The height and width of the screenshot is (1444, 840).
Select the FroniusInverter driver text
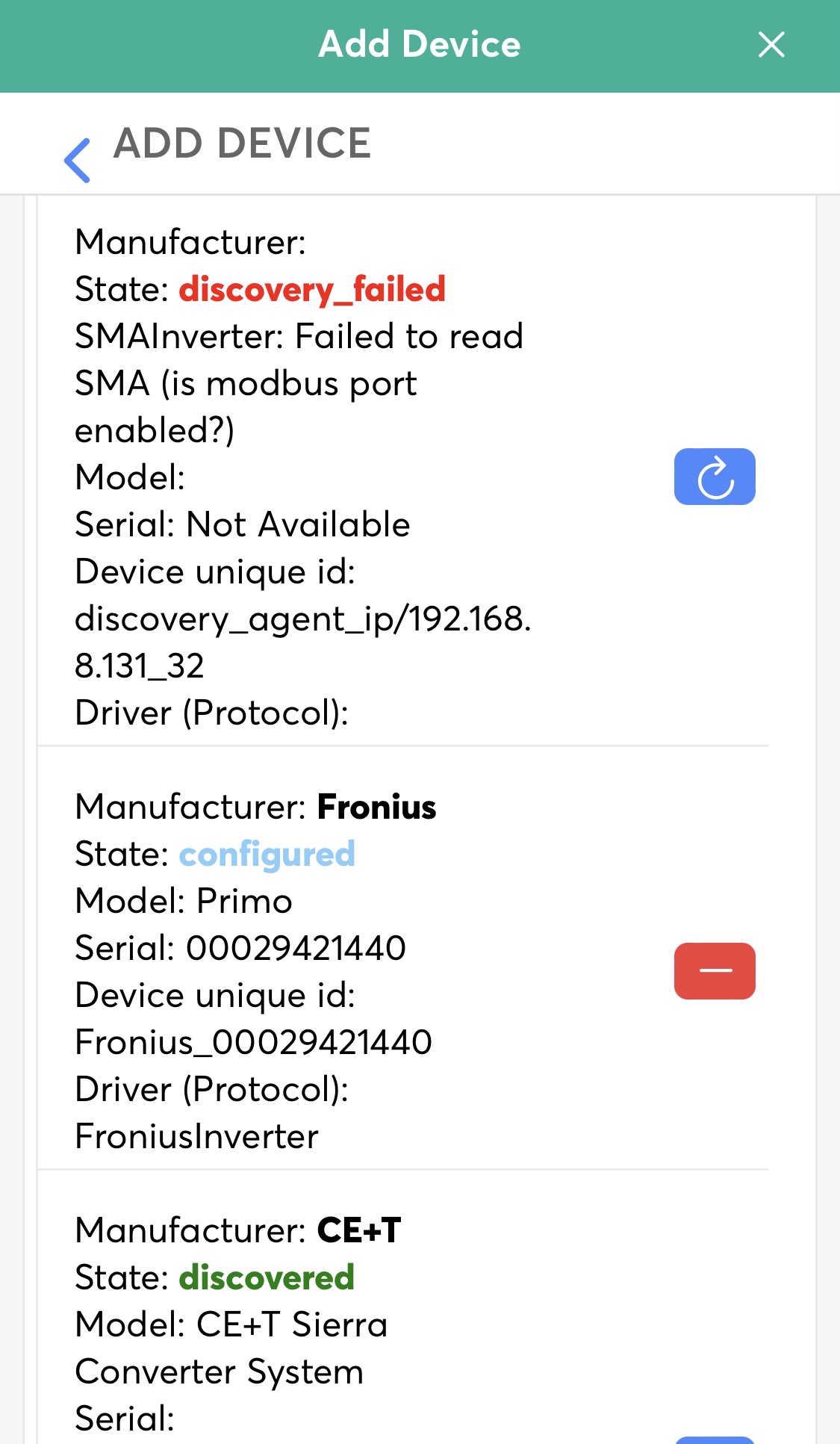point(196,1136)
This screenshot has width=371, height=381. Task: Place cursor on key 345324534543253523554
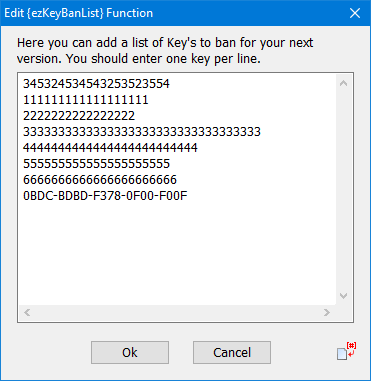tap(96, 84)
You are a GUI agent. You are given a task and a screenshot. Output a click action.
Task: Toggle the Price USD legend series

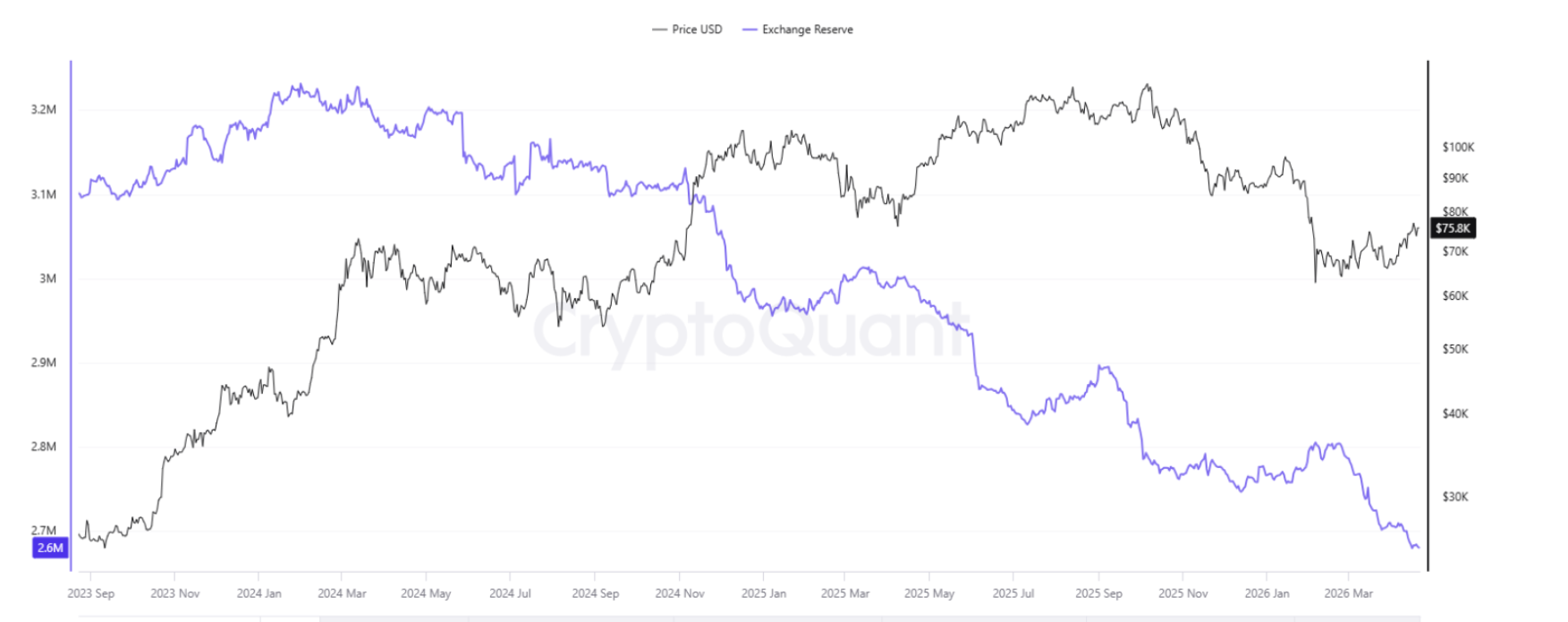[x=696, y=30]
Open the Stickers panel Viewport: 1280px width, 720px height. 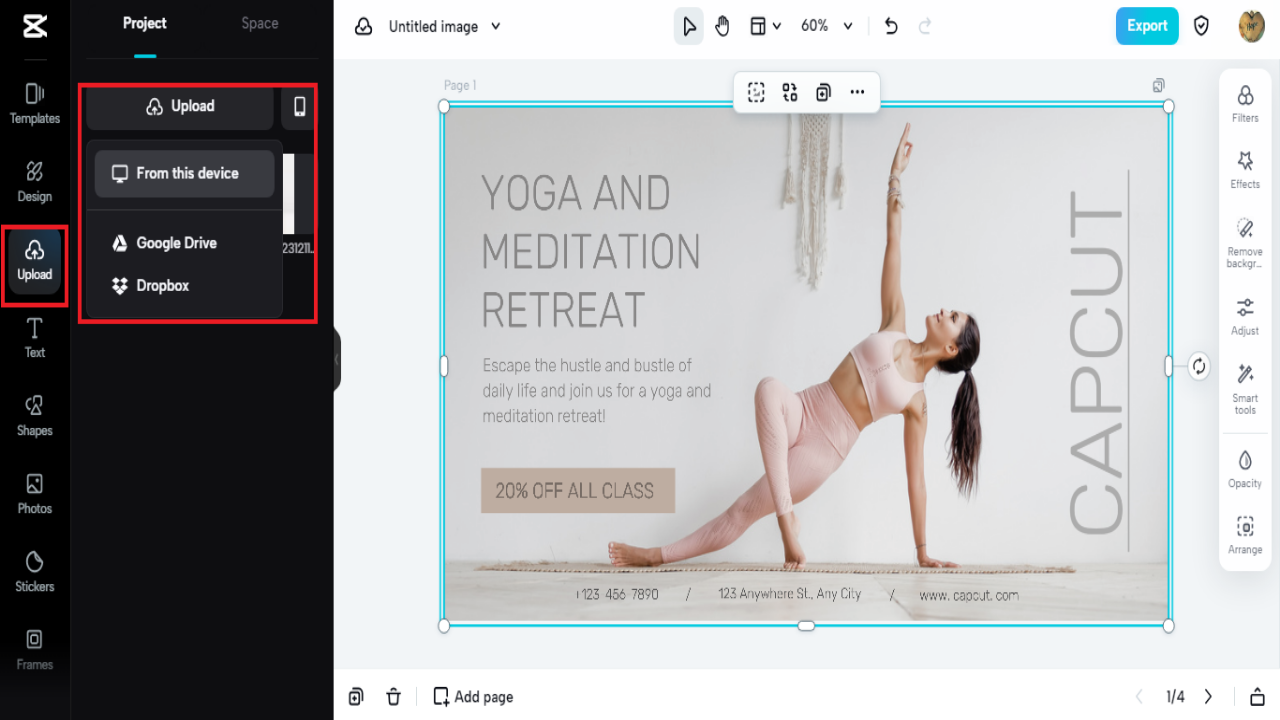[x=34, y=573]
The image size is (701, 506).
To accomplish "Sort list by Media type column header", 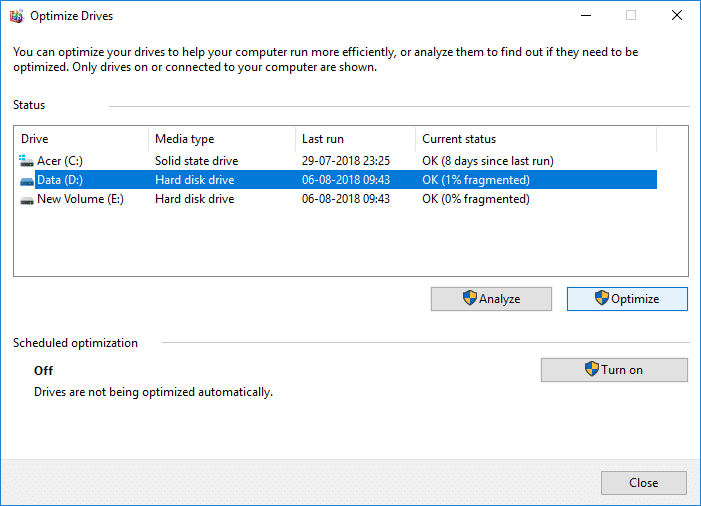I will click(220, 139).
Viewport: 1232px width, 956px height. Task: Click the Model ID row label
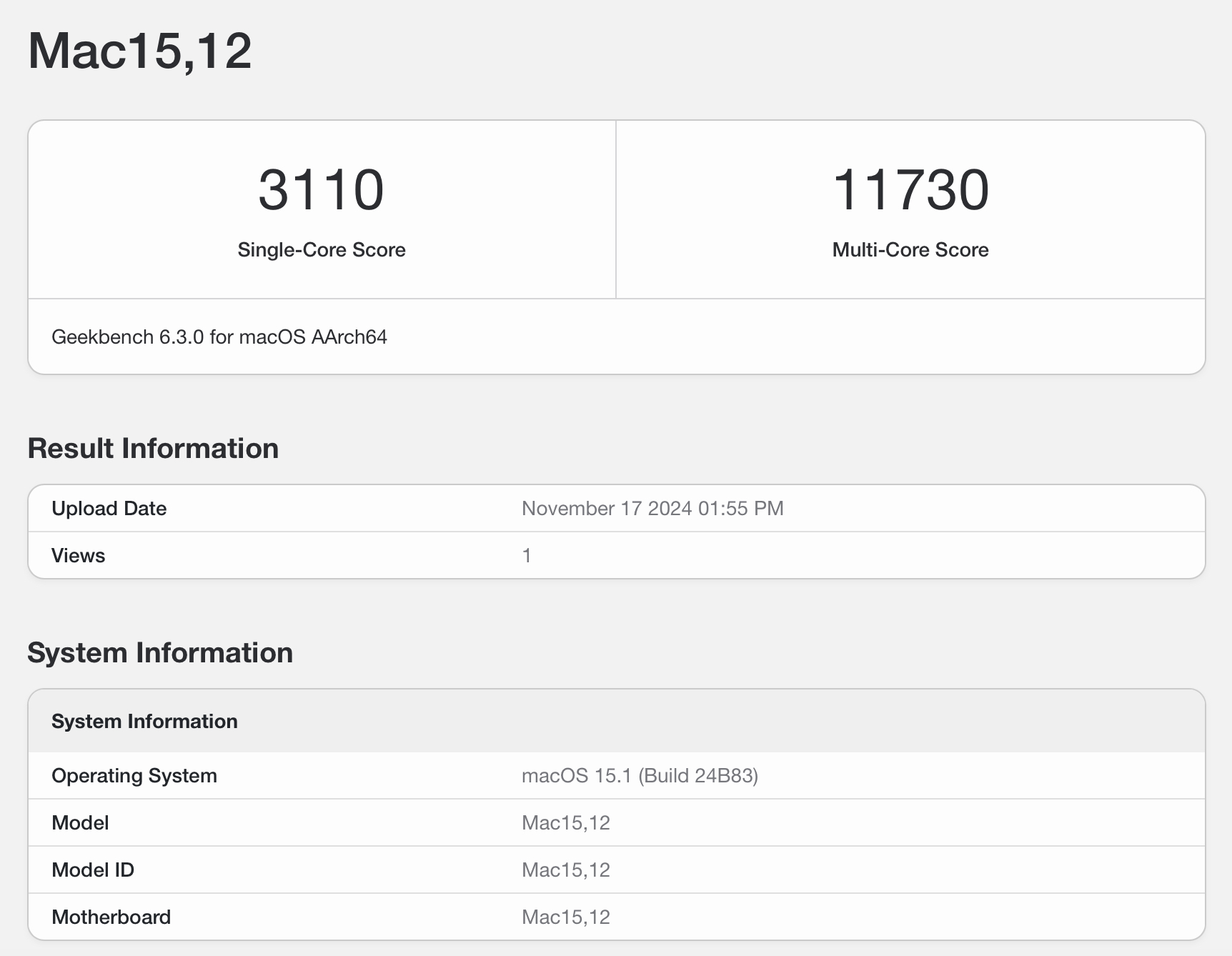pyautogui.click(x=93, y=870)
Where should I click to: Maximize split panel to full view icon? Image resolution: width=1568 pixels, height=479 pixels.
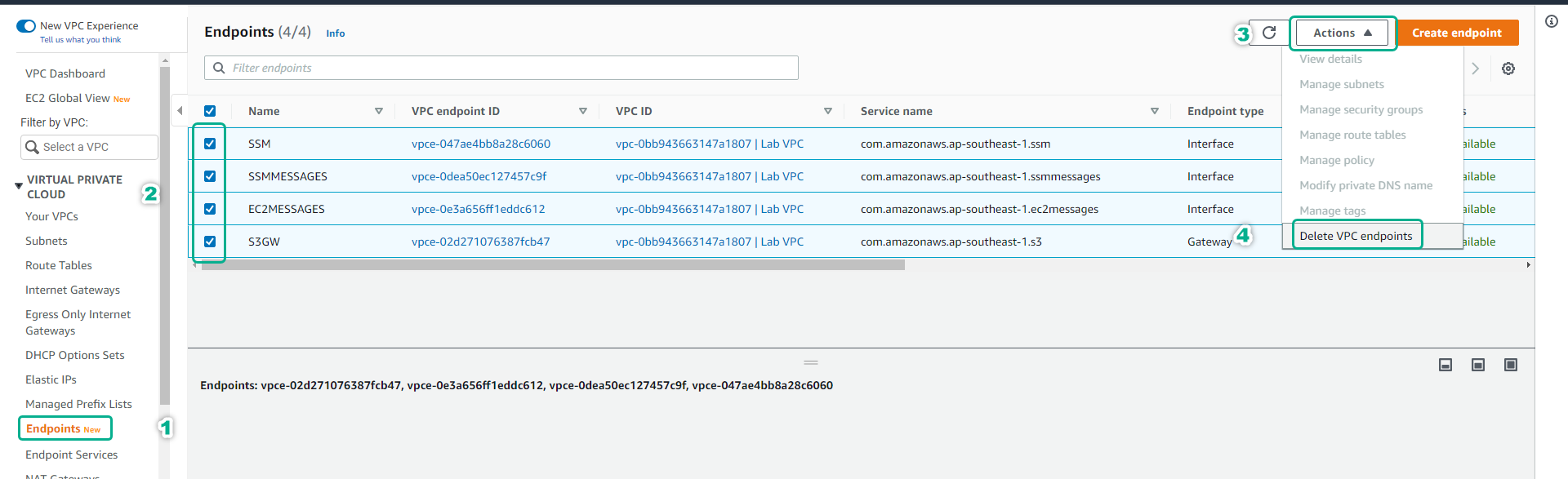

***

▸ **Set task**: Please print the entries from the line holding "Viewport: 1232px width, 956px" through the end of the entries, inclusive, reproducing each line verbatim but leaving out the pictures.

▸ **Exercise solution**:
Viewport: 1232px width, 956px height. Task: Click the Model ID row label
pyautogui.click(x=93, y=870)
Where should I click to: Maximize split panel to full view icon? Image resolution: width=1568 pixels, height=479 pixels.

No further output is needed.